As a whole, the data collected for this study allow us to explore the previously stated phenomenon from a number of perspectives, including psychological, medical, biological, social, and nutritional perspectives. Some of the data collected are particularly valuable due to the very scarce data available in the literature. For example, the Coyoacan cohort contains a variety of information regarding drug prescriptions, that have been described to affect muscle strength and physical function, which affects frailty as described by Fried et al. (23). Therefore, besides frailty issues, this study also represents a valuable source of information on more general health issues of the Mexican elderly population.

It should also be mentioned that the cohort consists of a population that is representative of the urban elderly population in Mexico, particularly of the community-dwelling population and includes a large number of subjects.
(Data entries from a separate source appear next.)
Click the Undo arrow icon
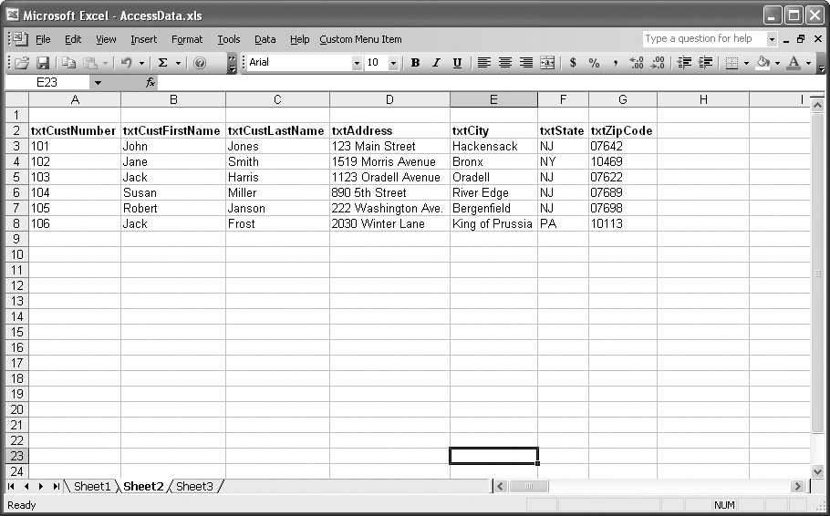This screenshot has height=516, width=830. [x=126, y=63]
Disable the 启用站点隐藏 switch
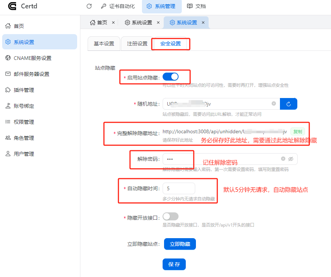The image size is (331, 277). click(x=171, y=77)
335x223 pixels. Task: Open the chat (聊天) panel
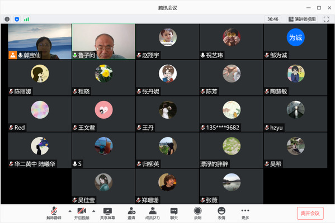click(x=174, y=214)
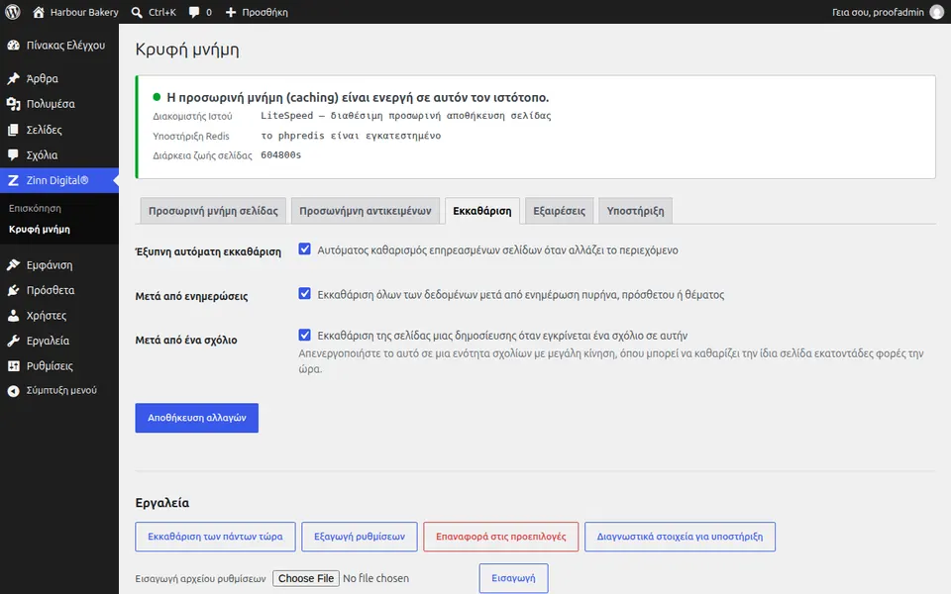Uncheck Μετά από ενημερώσεις checkbox
951x594 pixels.
point(304,294)
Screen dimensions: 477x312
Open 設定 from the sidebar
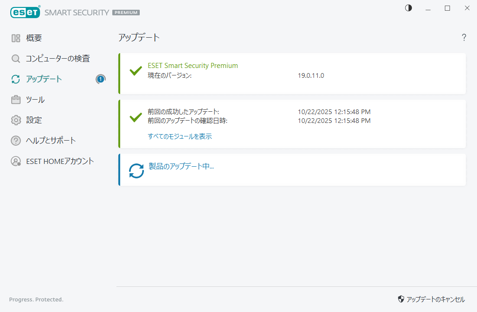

Nonetheless, this study has several limitations that need to be underlined. The first limitation is the measures used to assess frailty. Although the consequences of frailty are well agreed upon, various operational definitions are available. The data were incomplete for a minor proportion of the study population from the medical assessment, which included the objective measures of frailty. However, this limitation was overcome with the utilization of alternative definitions that have proved to be representative of frailty in several other studies, and, according to our opinion, did not put the value of the cohort at stake. The second limitation is the loss of information between the first data collection phase and the second phase completed by the medical team. However, the loss of information can be explained by the influenza epidemic that Mexico City experienced in 2009. The strict measures implemented by the Ministry of Health have probably discouraged the elderly to participate (24).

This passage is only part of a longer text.